H2 revenue came in at S$7.4 billion, up 2.7 per cent year on year from S$7.2 billion.
The board proposed a final ordinary dividend of S$0.103 per share, totalling S$1.7 billion for the financial year ended Mar 31. This consists of a core dividend of S$0.07 a share and a value realisation dividend of S$0.033 a share.
This brings Singtel’s total annual dividend to a record S$0.185 a share.
Full-year results
For FY2026, the group’s net profit rose 39.5 per cent to S$5.6 billion from S$4 billion in 2025.
This was boosted by a S$2.84 billion net exceptional gain, mainly from Airtel stake sales, and partly offset by various provisions largely from Australia.
Singtel’s underlying net profit climbed 12.1 per cent year on year to S$2.8 billion from S$2.5 billion, driven by growth in its regional associates Airtel and AIS, as well as operating companies NCS, Digital InfraCo and Optus.

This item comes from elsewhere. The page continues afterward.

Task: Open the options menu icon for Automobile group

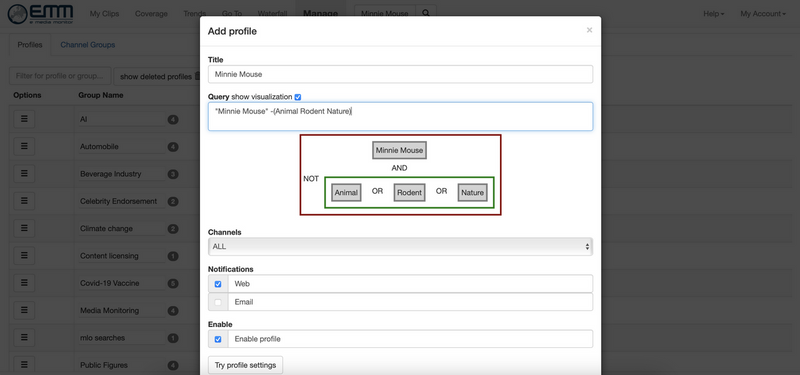Action: tap(24, 146)
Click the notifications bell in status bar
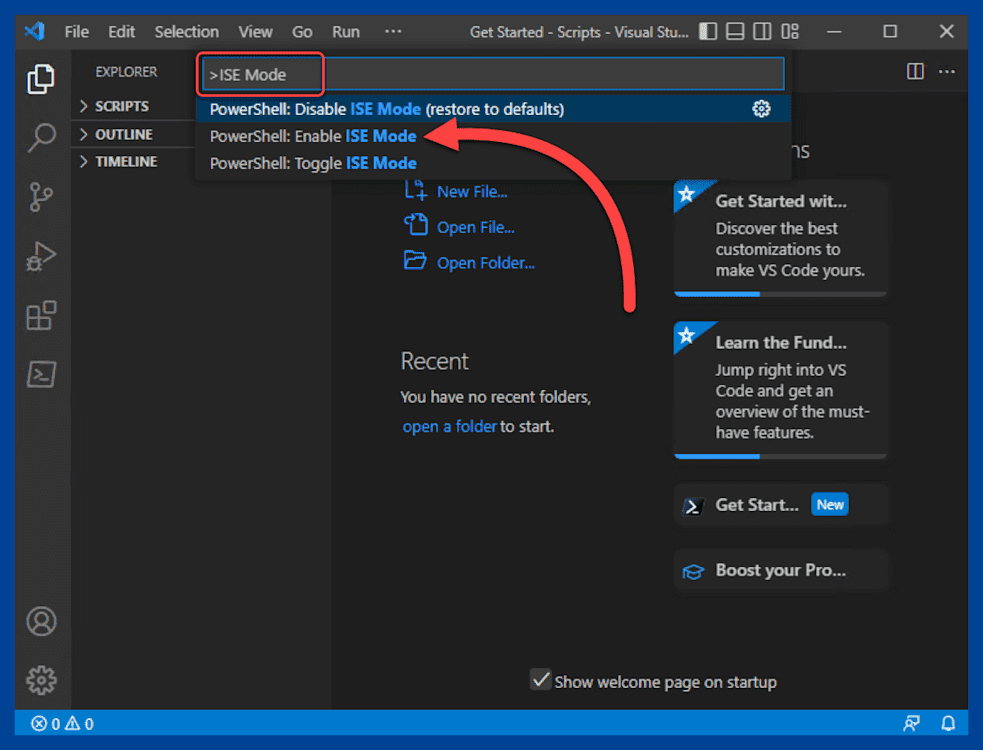983x750 pixels. [x=947, y=723]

Its full-year EPS stood at S$0.3398, up from S$0.2434 for the previous financial year.
Revenue was largely stable, up 0.8 per cent at S$14.3 billion, from S$14.1 billion previously.
In FY2026, Singtel undertook strategic and capital management initiatives aligned with its Singtel28 objectives. These aim to position the group to develop new revenue levers, pursue new growth opportunities as well as improve its capital efficiency.
These include its purchase of ST Telemedia Global Data Centres with KKR to accelerate its digital infrastructure strategy, asset recycling that has generated S$3.9 billion, and the Singtel special discounted share transfer exercise to improve its flexibility.
In a separate statement on Thursday, Singtel said it is open to an Australian partner taking a minority stake in Optus.
Miniority shareholders of Singtel, which fully owns Optus, have been concerned over its investment in the beleaguered Australian telco, given the emergency call outage last year which resulted in fatalities.
In a media briefing in November 2025, Singtel group CEO Yuen Kuan Moon noted that it had invested A$9 billion (S$7.7 billion) in capital expenditures at Optus over the past five years.
FY2027 outlook
Singtel plans to continue executing its Singtel28 strategy to grow its digital infrastructure and services. It is also repositioning itself as a global data centre player with some 2.8 gigawatts in design capacity.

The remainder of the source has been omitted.